As Simple As Possible, but Not Simpler: Exploring the Fidelity of Coarse-Grained Protein Models for Simulated Force Spectroscopy
M Habibi and J Rottler and SS Plotkin, PLOS COMPUTATIONAL BIOLOGY, 12, e1005211 (2016).
DOI: 10.1371/journal.pcbi.1005211
Mechanical unfolding of a single domain of loop-truncated superoxide dismutase protein has been simulated via force spectroscopy techniques with both all-atom (AA) models and several coarse-grained models having different levels of resolution: A Go model containing all heavy atoms in the protein (HA-Go), the associative memory, water mediated, structure and energy model (AWSEM) which has 3 interaction sites per amino acid, and a Go model containing only one interaction site per amino acid at the Ca position (Ca-Go).
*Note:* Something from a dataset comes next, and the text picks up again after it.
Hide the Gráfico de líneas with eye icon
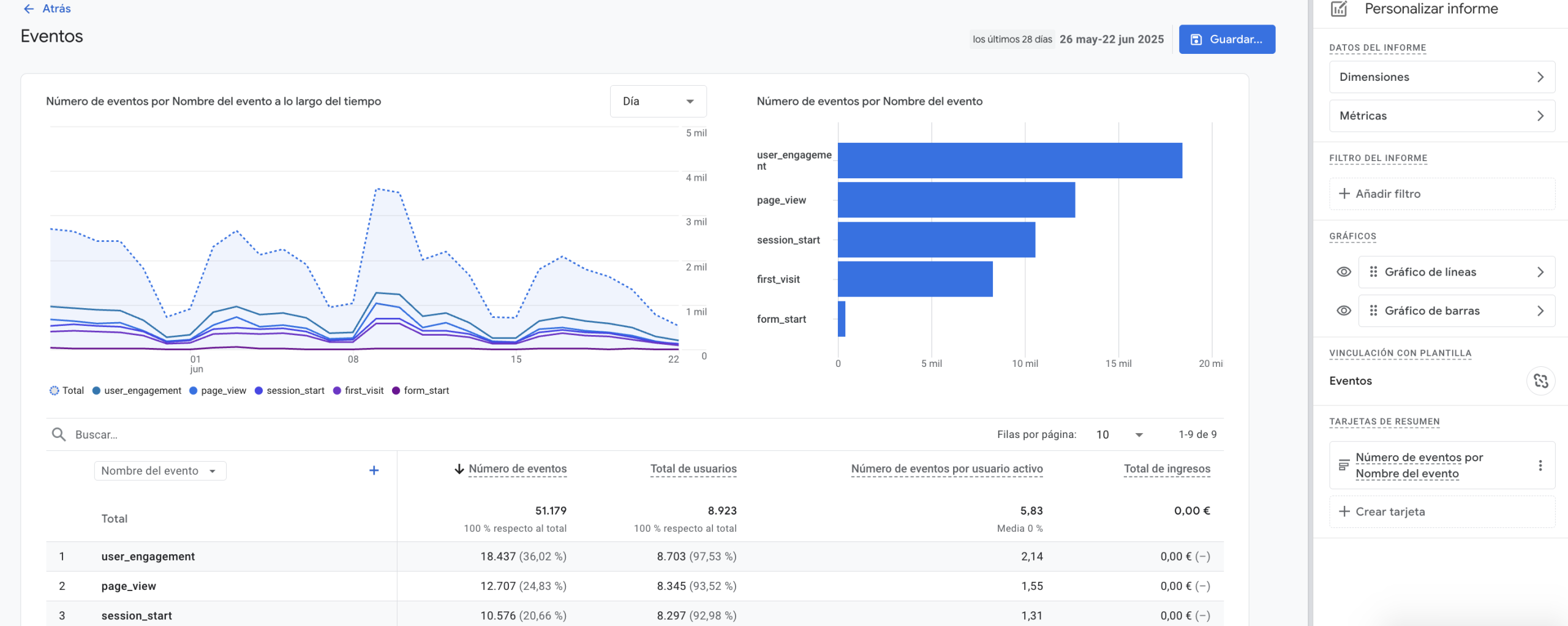This screenshot has height=626, width=1568. pyautogui.click(x=1343, y=272)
To systematically compare results across models, the scales of time, energy, and force had to be suitably renormalized in each model. Surprisingly, the HA-Go model gives the softest protein, exhibiting much smaller force peaks than all other models after the above renormalization. Clustering to render a structural taxonomy as the protein unfolds showed that the AA, HA-Go, and Ca-Go models exhibit a single pathway for early unfolding, which eventually bifurcates repeatedly to multiple branches only after the protein is about half-unfolded. The AWSEM model shows a single dominant unfolding pathway over the whole range of unfolding, in contrast to all other models. TM alignment, clustering analysis, and native contact maps show that the AWSEM pathway has however the most structural similarity to the AA model at high nativeness, but the least structural similarity to the AA model at low nativeness. In comparison to the AA model, the sequence of native contact breakage is best predicted by the HAGo model. All models consistently predict a similar unfolding mechanism for early force-induced unfolding events, but diverge in their predictions for late stage unfolding events when the protein is more significantly disordered.